Diego Suárez

Personal information
- Full name: Diego Suárez Hernández
- Date of birth: 10 October 1994 (age 31)
- Place of birth: Zaragoza, Spain
- Height: 1.86 m (6 ft 1 in)
- Position: Forward

Team information
- Current team: Utebo
- Number: 10

Youth career
- Zaragoza

Senior career*
- Years: Team / Apps / (Gls)
- 2012–2015: Zaragoza B / 79 / (24)
- 2013–2016: Zaragoza / 15 / (0)
- 2015–2016: → Lleida Esportiu (loan) / 31 / (5)
- 2016–2017: Burgos / 30 / (2)
- 2017–2018: Guijuelo / 36 / (3)
- 2018–2019: Ejea / 35 / (2)
- 2019–2021: Tudelano / 50 / (8)
- 2021–2022: Numancia / 31 / (4)
- 2022–: Utebo / 100 / (28)

= Diego Suárez (footballer, born 1994) =

Spanish footballer

Diego Suárez Hernández (born 10 October 1994) is a Spanish footballer who plays for Utebo as a forward.

==Club career==
Born in Zaragoza, Aragon, Suárez graduated from local Real Zaragoza's youth system.
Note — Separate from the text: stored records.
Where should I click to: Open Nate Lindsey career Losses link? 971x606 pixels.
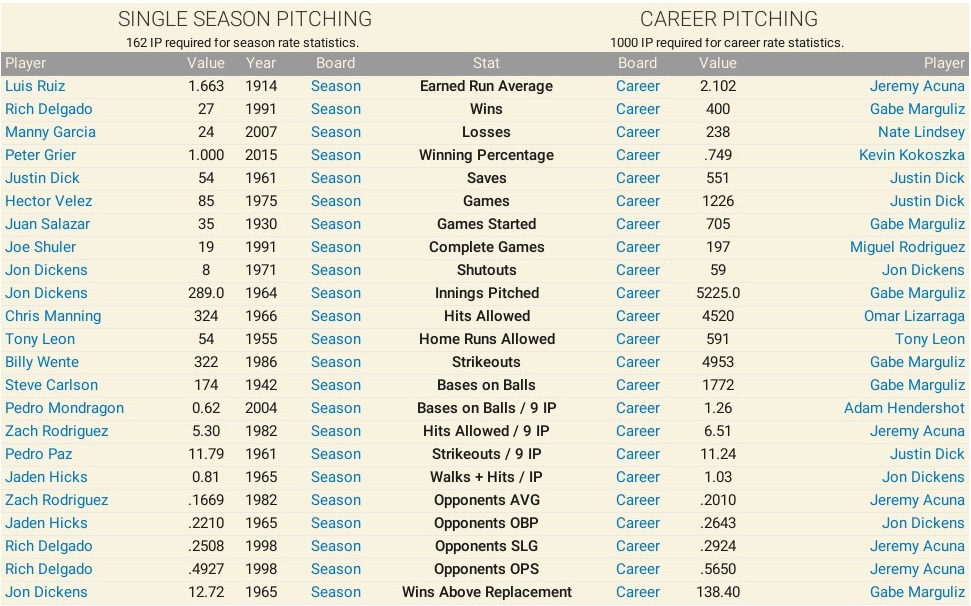(x=921, y=132)
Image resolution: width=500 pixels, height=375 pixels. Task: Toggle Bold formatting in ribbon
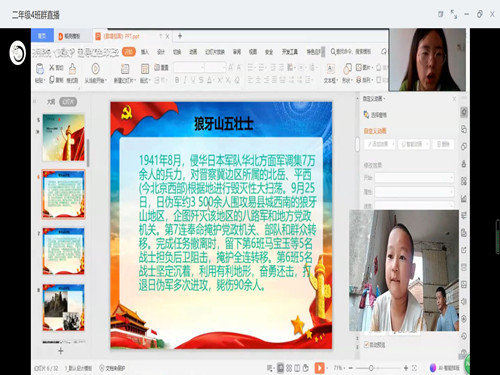tap(177, 80)
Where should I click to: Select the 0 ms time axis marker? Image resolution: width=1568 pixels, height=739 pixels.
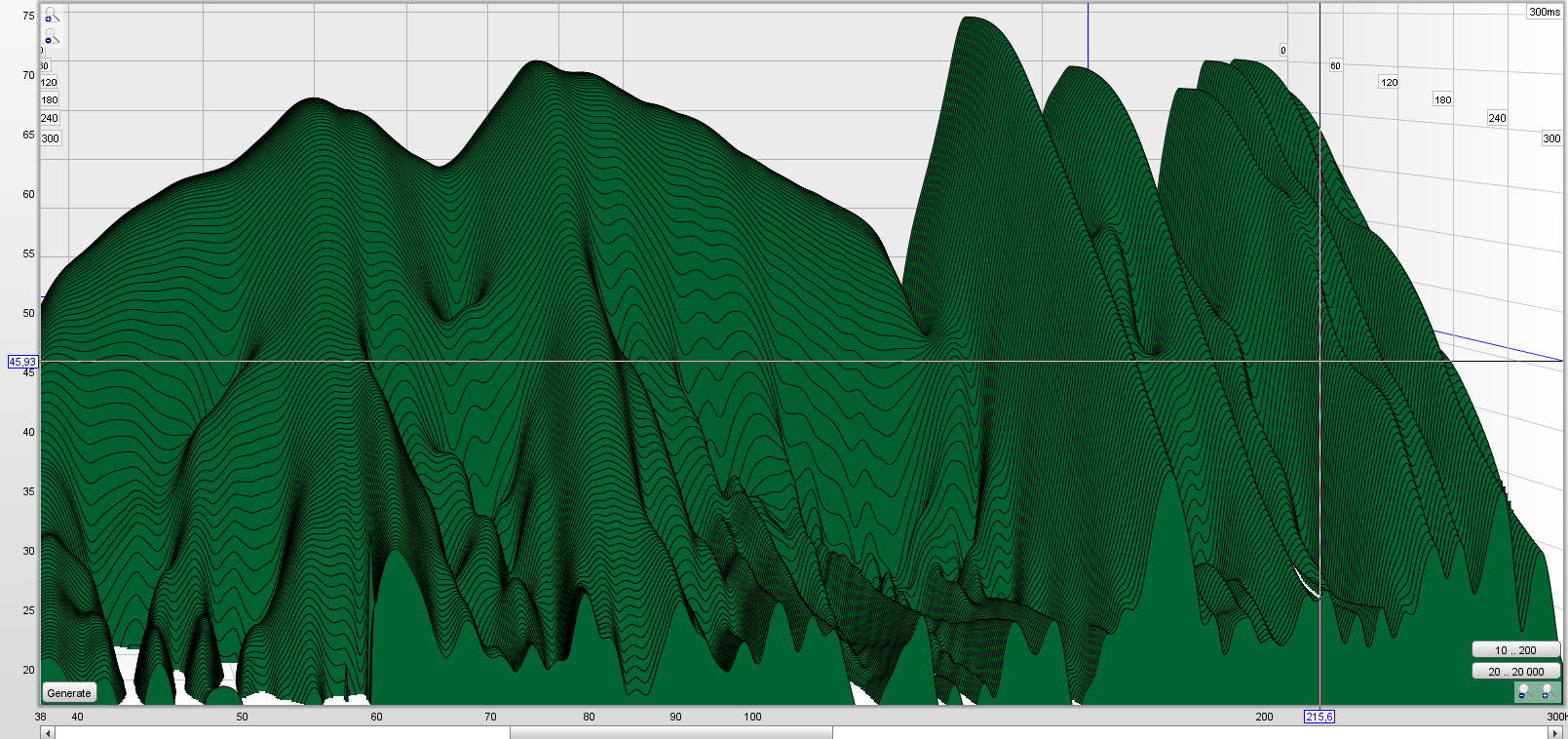tap(1282, 51)
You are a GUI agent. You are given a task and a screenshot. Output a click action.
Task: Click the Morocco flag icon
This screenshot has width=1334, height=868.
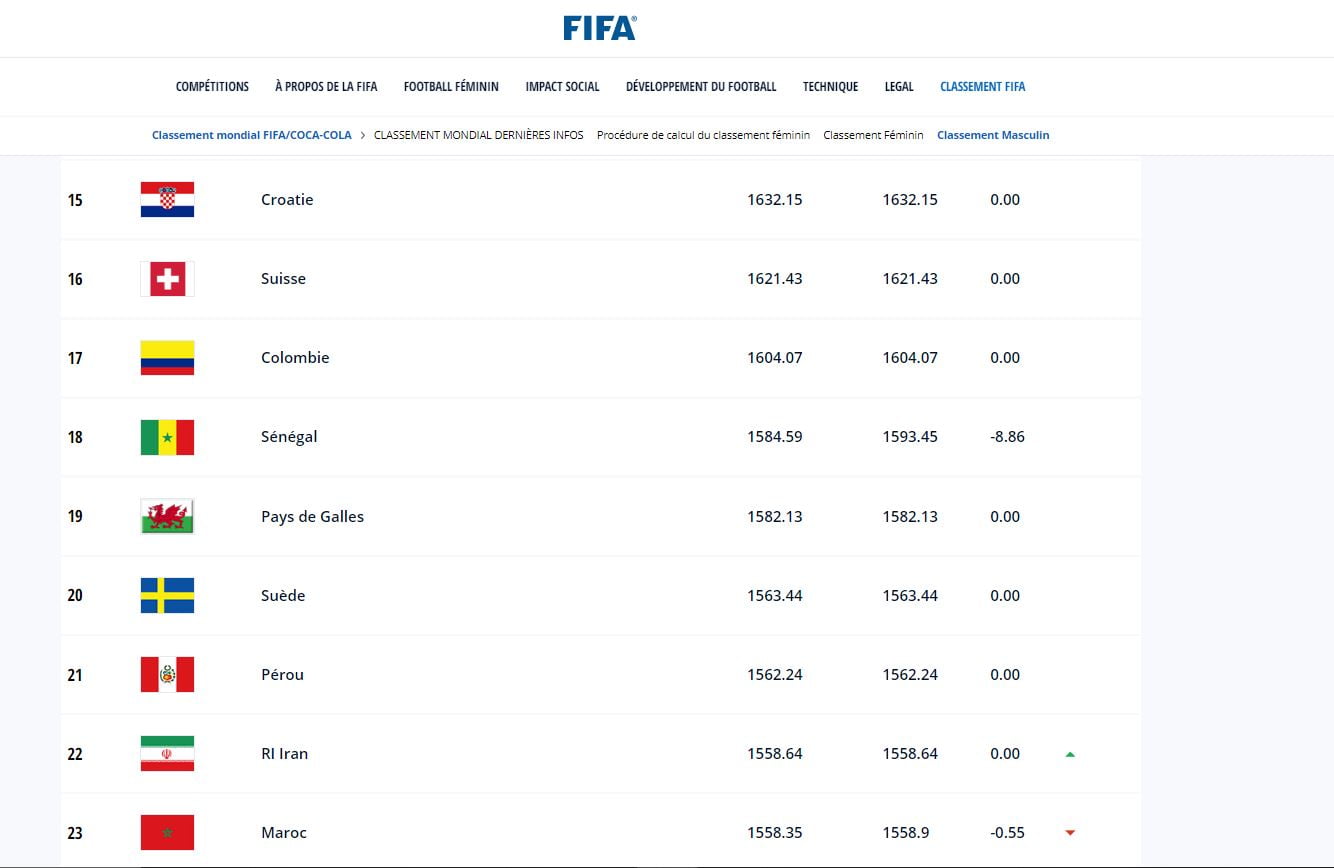(x=167, y=832)
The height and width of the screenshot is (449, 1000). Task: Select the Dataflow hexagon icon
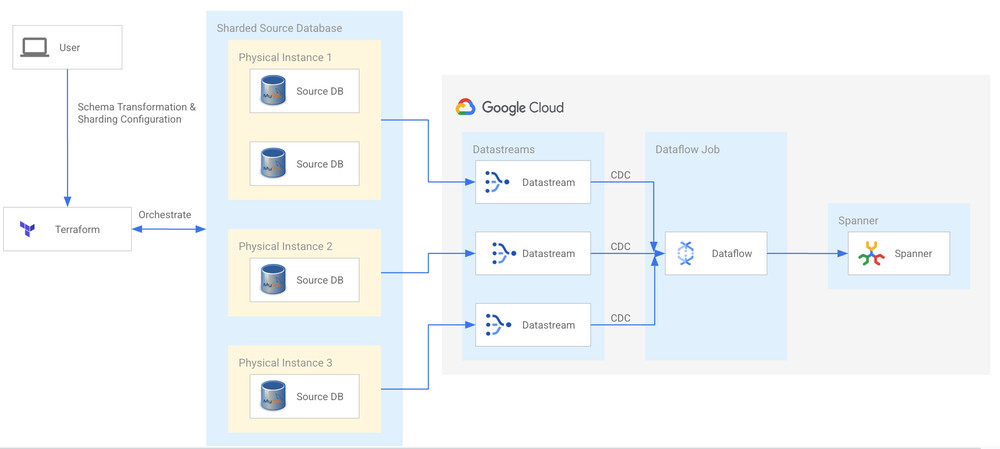click(x=685, y=254)
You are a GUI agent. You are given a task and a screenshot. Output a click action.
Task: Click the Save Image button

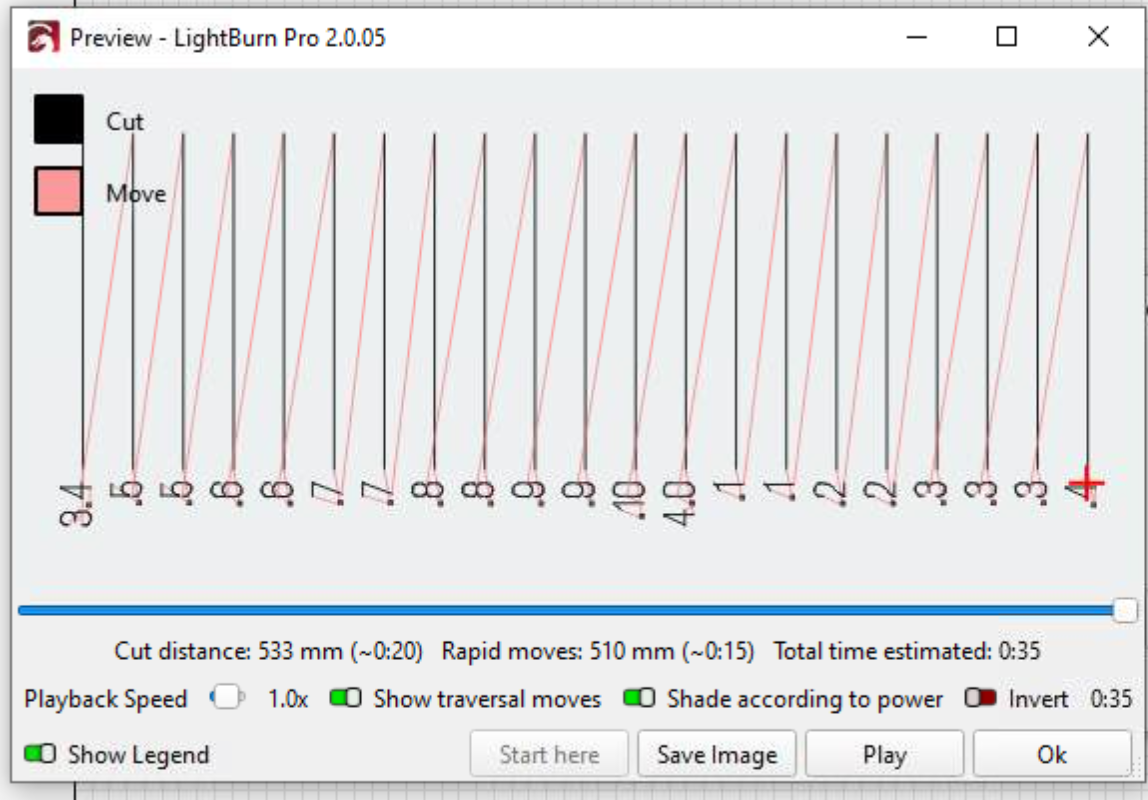coord(716,755)
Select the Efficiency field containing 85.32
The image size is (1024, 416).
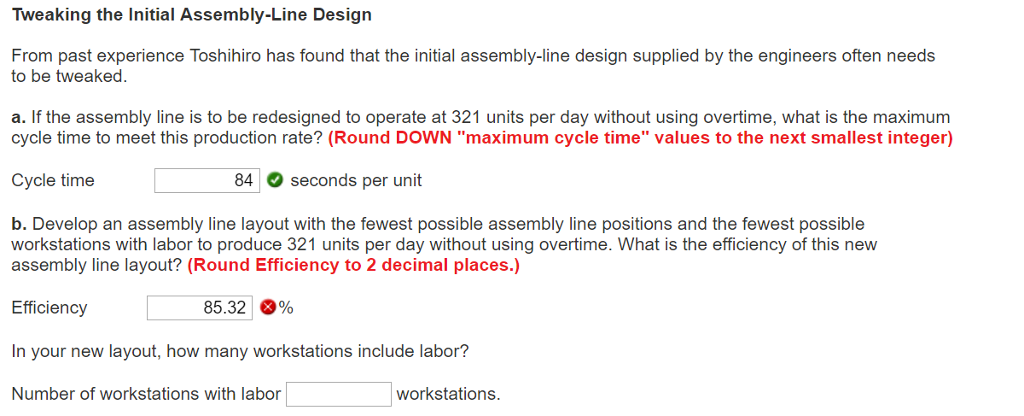[x=199, y=308]
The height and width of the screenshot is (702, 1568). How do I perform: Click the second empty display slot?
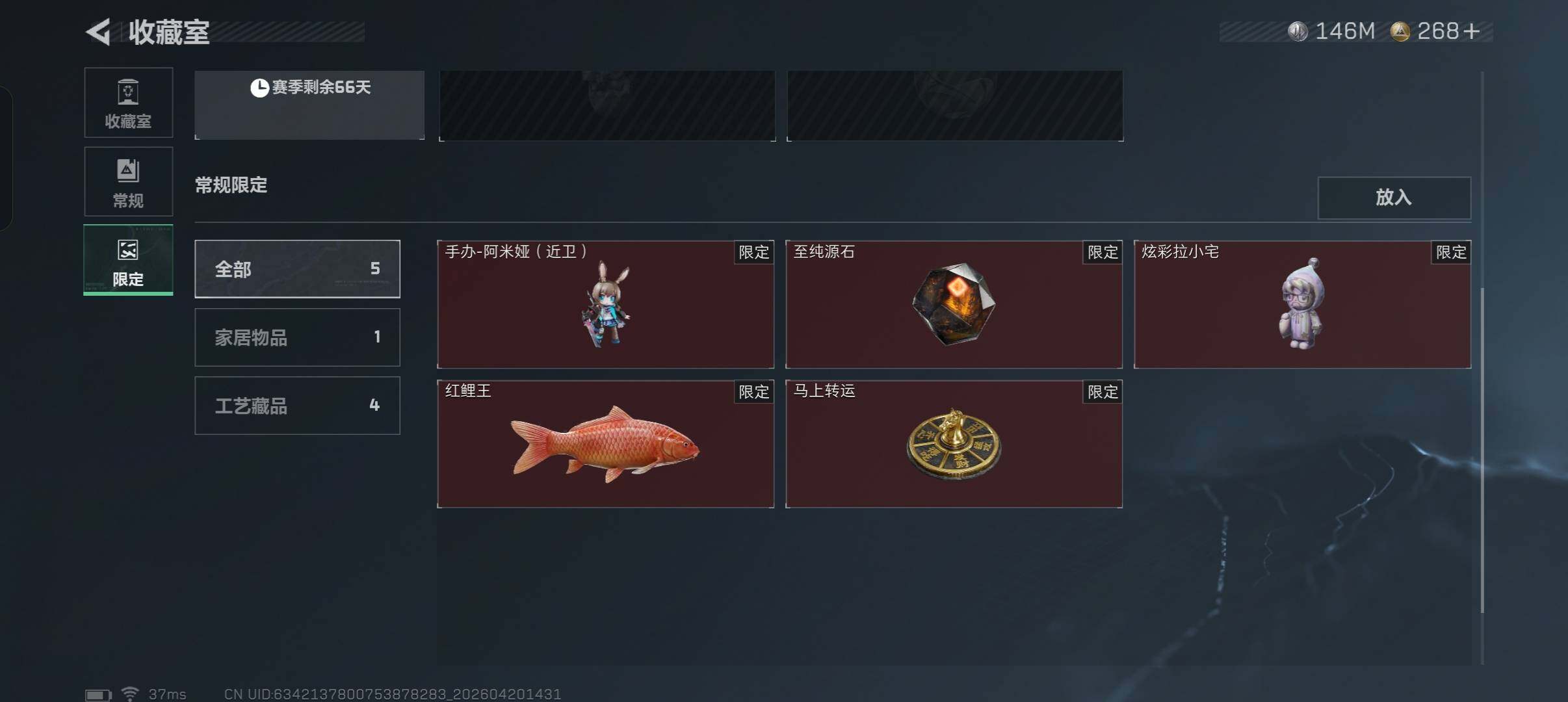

He made his senior debuts with the reserves in the 2011–12 campaign, in Segunda División B.

On 2 November 2013 Suárez made his debut with the main squad, replacing Barkero in a 2–3 loss at SD Eibar in the Segunda División championship. On 16 July 2015 he signed a new two-year contract with the club, being loaned to Lleida Esportiu in a season-long deal.